For people with shorter timelines, Jochelle Dasent, another adviser at the Coaching Centre, advised that they be very careful not to invest in long-term high-risk investments that promise “so-called” higher returns on investment. Higher risk investments include stocks on the stock market and stock mutual funds, which tend to give good returns over long periods but may have negative returns in the short term.

Where timelines are much shorter, one to two years, then a combination of the above strategies, minus high-risk investments, may be applied.

“In many cases the use of debt is the only option but this must be used as sparingly as possible and if it can be done in phases then that reduces the interest costs. Parents of tertiary education aged children must balance the risk of foregoing their own retirement plans in favour of financing educational costs as, in the long term, they may become financially dependent on the children in their later years.”

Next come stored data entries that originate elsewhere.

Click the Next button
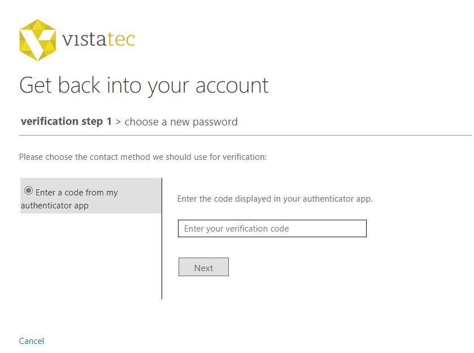[x=203, y=267]
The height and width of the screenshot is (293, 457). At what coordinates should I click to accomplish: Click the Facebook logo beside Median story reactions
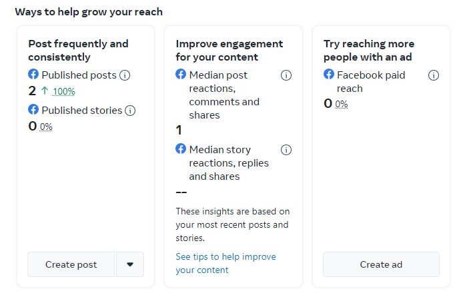pos(181,149)

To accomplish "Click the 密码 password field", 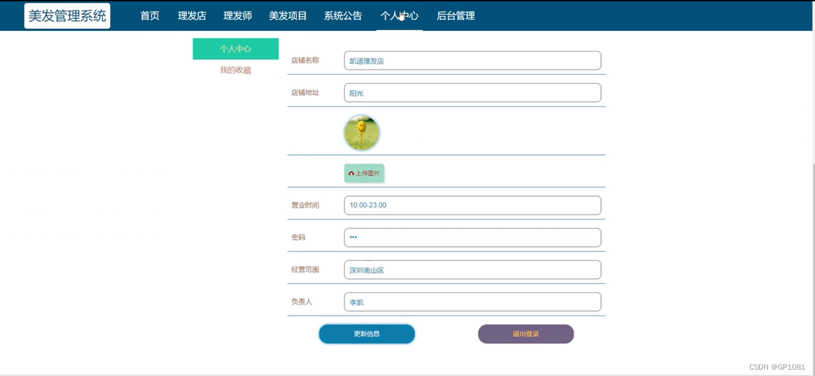I will coord(472,237).
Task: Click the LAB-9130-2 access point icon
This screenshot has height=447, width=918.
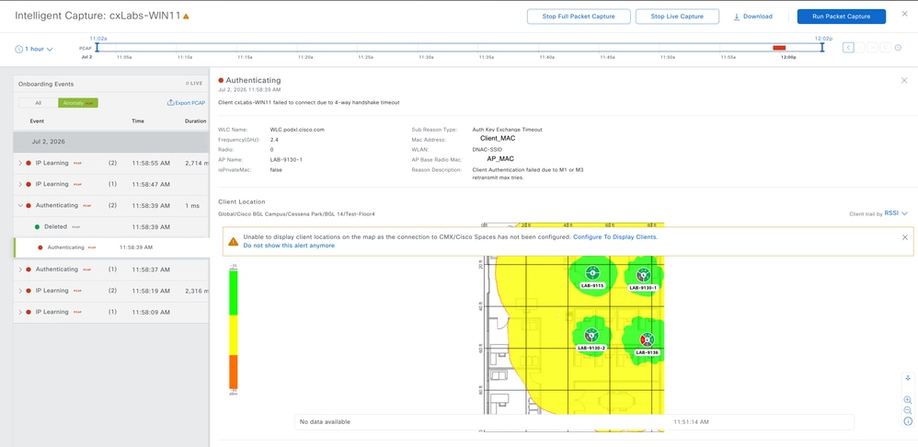Action: pos(591,335)
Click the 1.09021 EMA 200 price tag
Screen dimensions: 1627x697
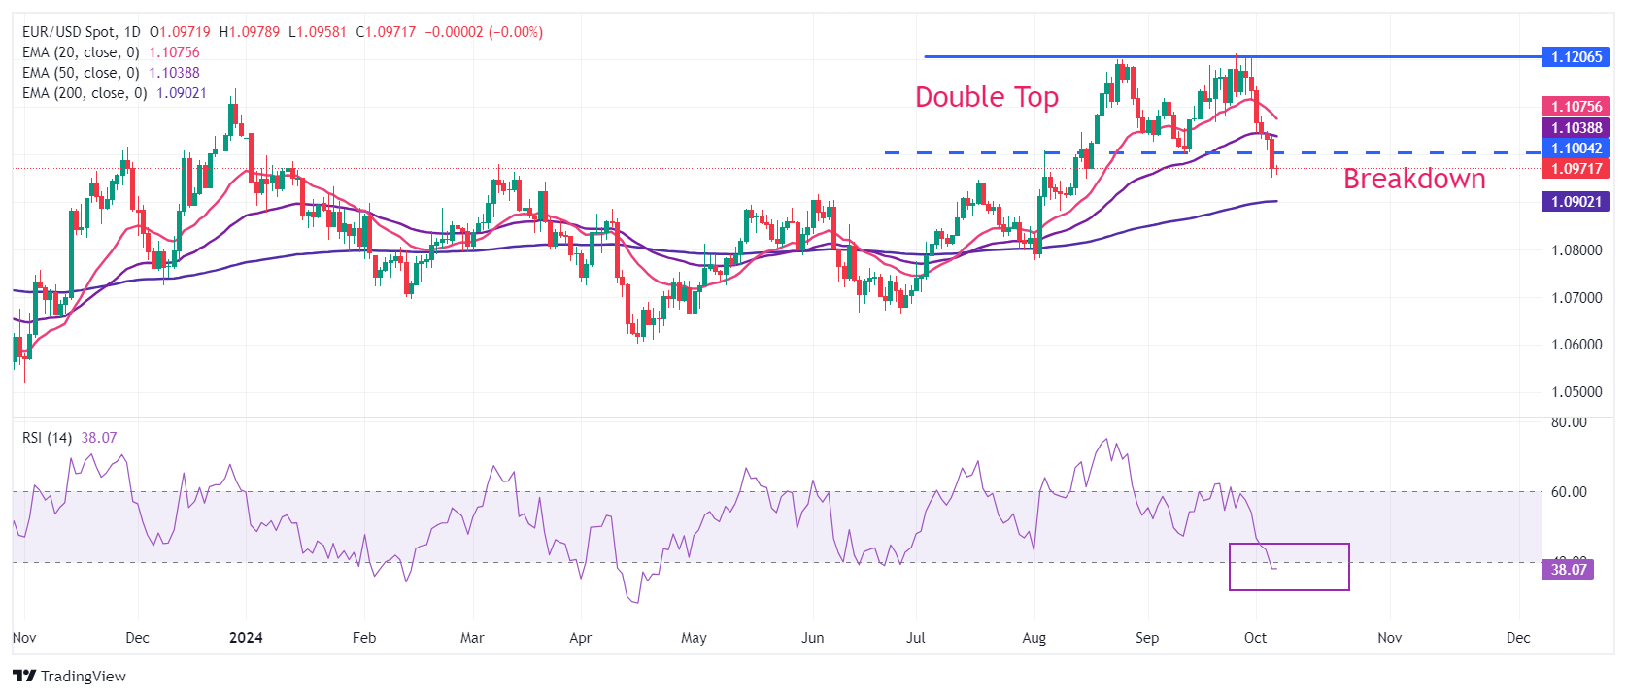1575,202
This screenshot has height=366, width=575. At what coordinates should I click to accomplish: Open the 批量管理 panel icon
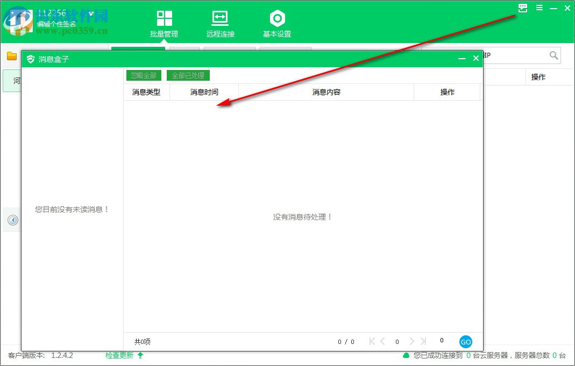pos(164,17)
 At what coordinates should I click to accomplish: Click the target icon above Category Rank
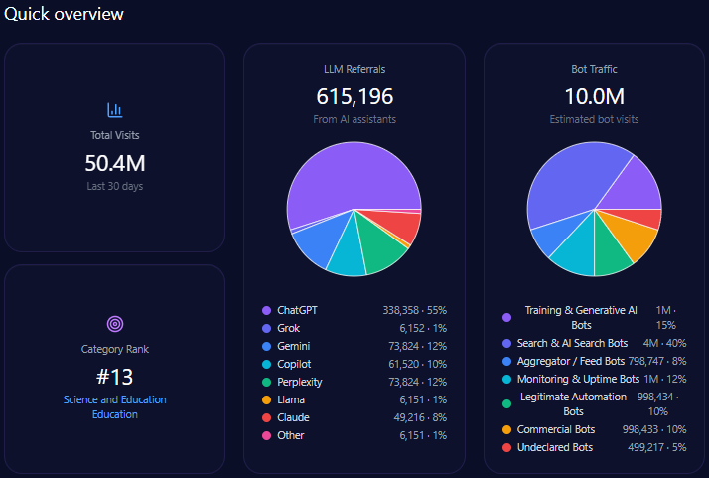tap(115, 324)
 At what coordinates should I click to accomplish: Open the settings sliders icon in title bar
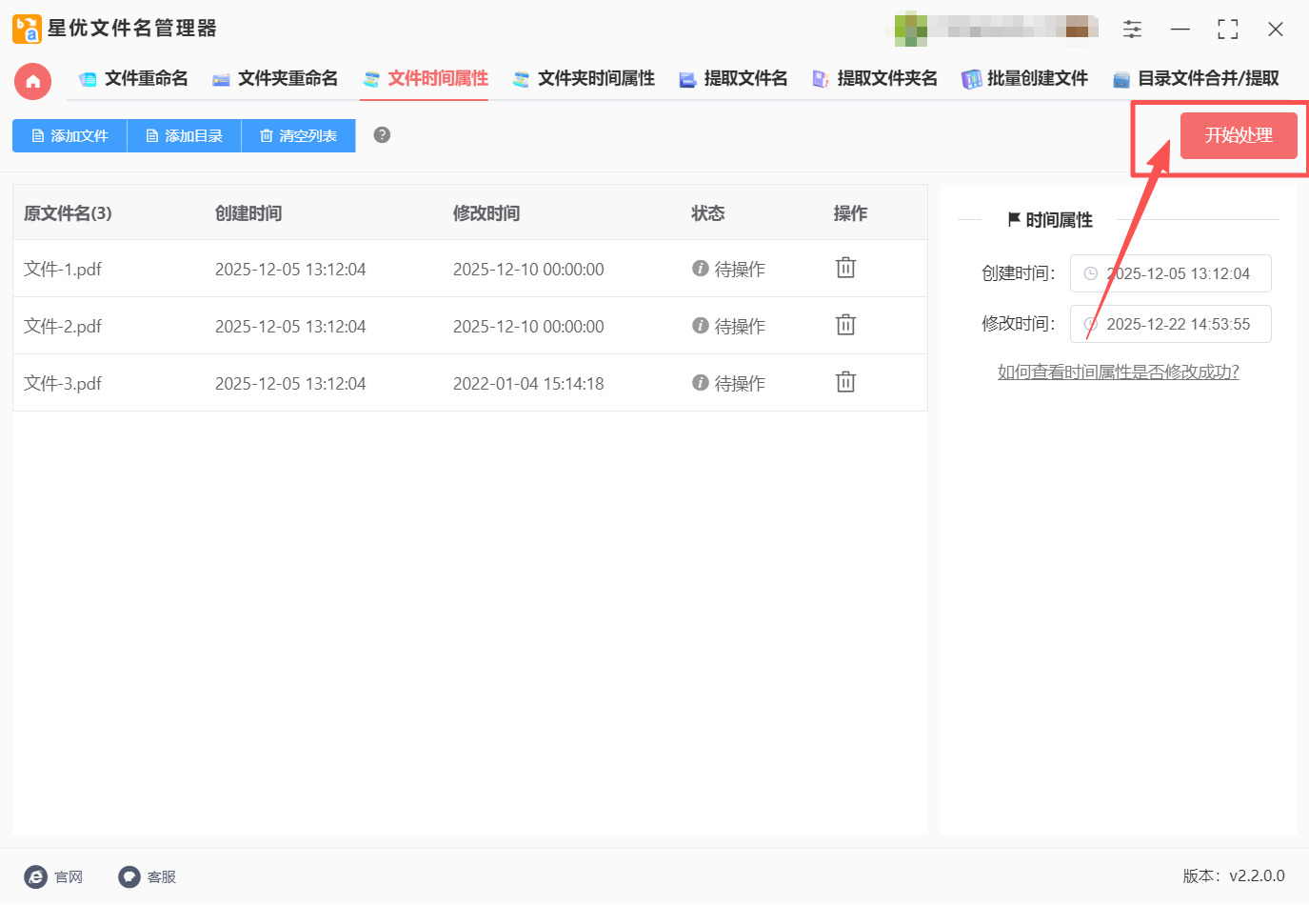point(1132,30)
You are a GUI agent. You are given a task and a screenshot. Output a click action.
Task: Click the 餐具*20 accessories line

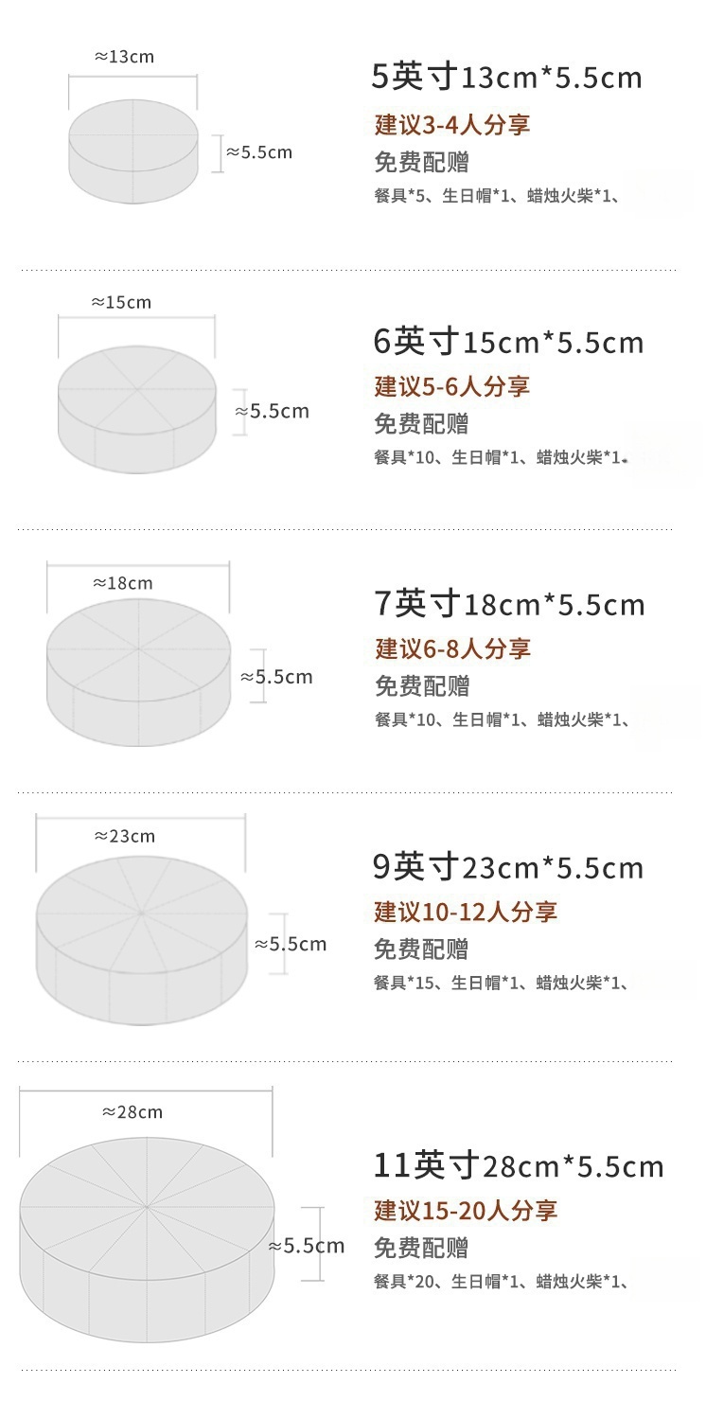click(502, 1282)
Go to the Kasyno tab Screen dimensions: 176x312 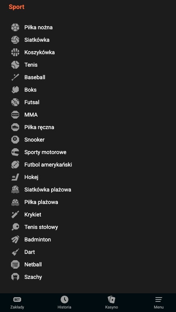[111, 303]
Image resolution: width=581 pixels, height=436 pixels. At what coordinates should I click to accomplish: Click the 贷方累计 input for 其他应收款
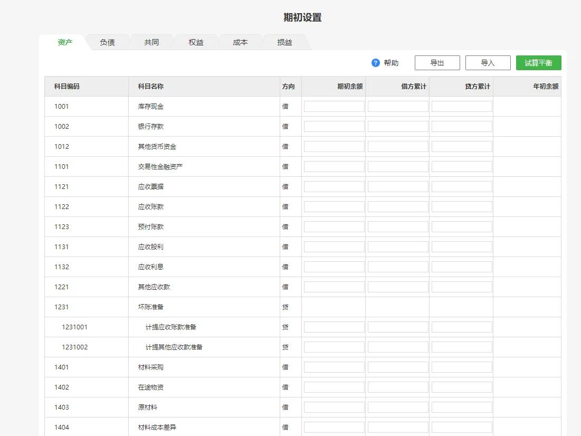pos(462,286)
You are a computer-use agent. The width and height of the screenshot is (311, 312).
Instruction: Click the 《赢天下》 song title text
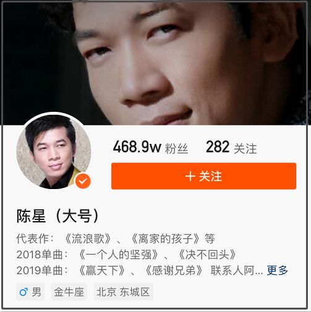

Shorter term instruments can include recurring sou-sous timed to match school fees, regular bank accounts, and money market mutual funds. Credit unions are a possibility but people should be aware of the notice they must give when requesting money from share accounts. She said some credit unions may take up to six months to a year to liquidate shares and sometimes encourage the member to borrow unnecessarily against the savings.

“We also do not recommend the use of any type of insurance policy to fund tertiary education because of high costs and less than stellar returns with penalties for early withdrawal.”